**GIVEN INSTRUCTION**:
Can you retype the material below word for word, leaving out the pictures?

# # # # #

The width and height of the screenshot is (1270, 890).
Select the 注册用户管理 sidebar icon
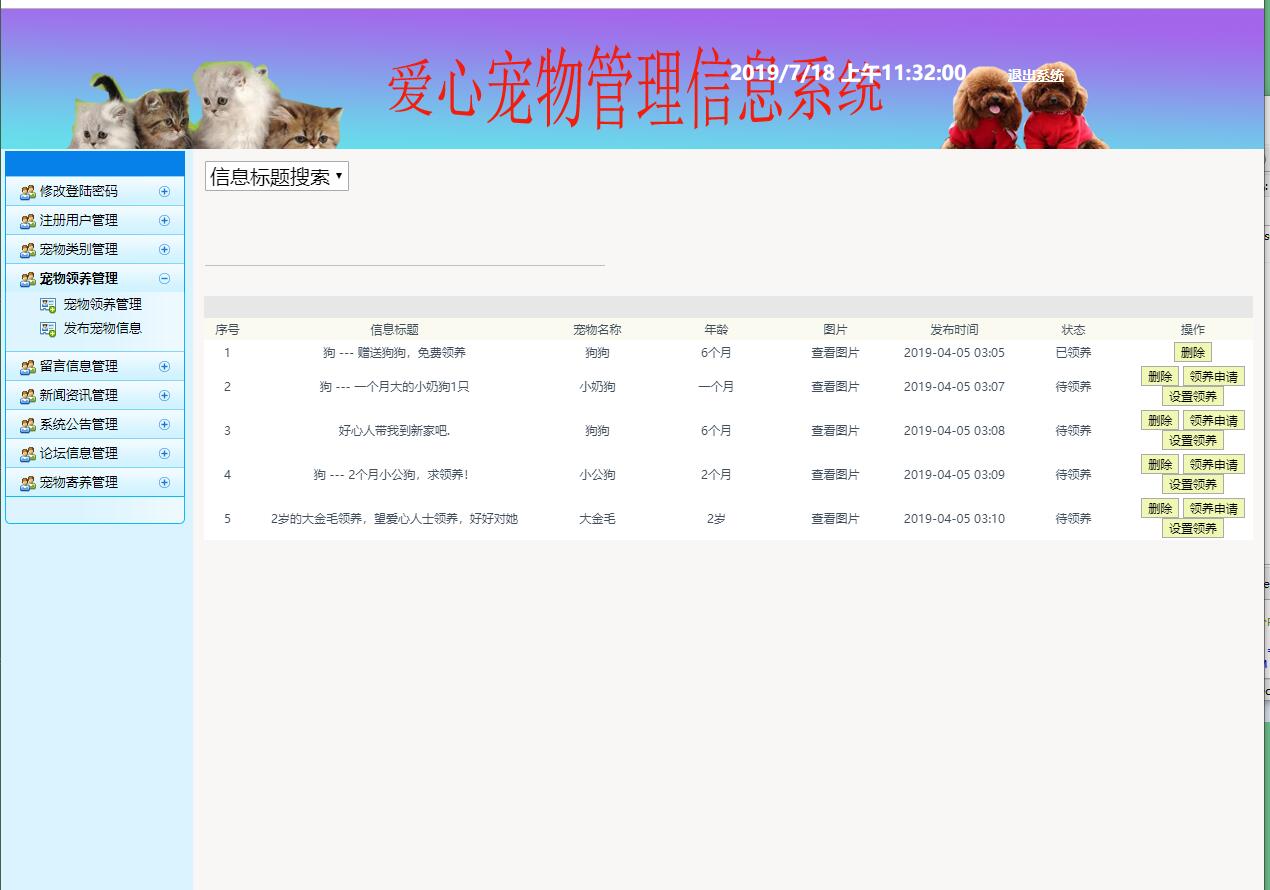coord(27,221)
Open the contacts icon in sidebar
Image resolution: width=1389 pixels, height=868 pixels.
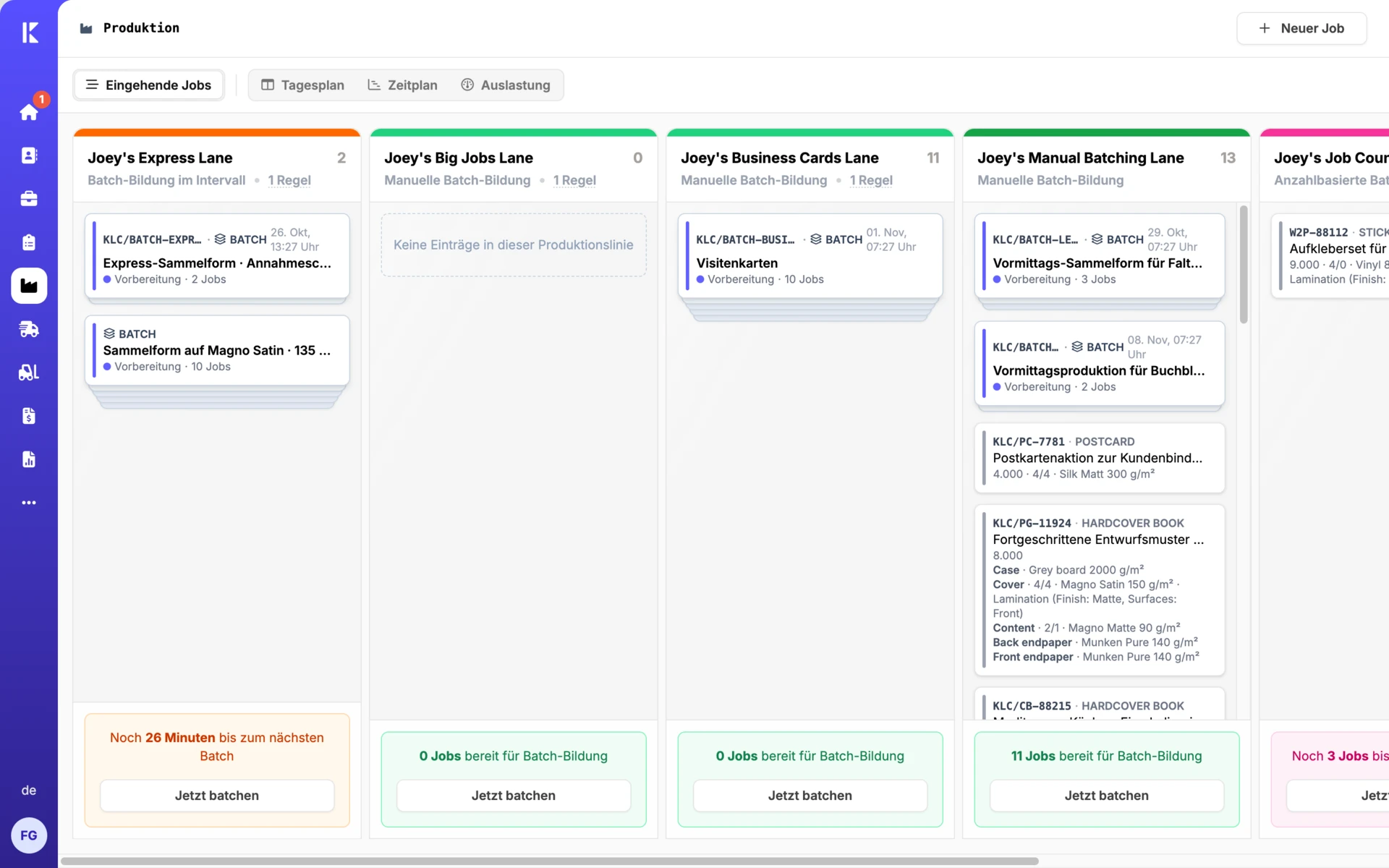point(29,156)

# # # # #

**THE REPLY**:
The width and height of the screenshot is (1270, 890).
Select the 注册用户管理 sidebar icon
coord(27,221)
Open the contacts icon in sidebar
Image resolution: width=1389 pixels, height=868 pixels.
point(29,156)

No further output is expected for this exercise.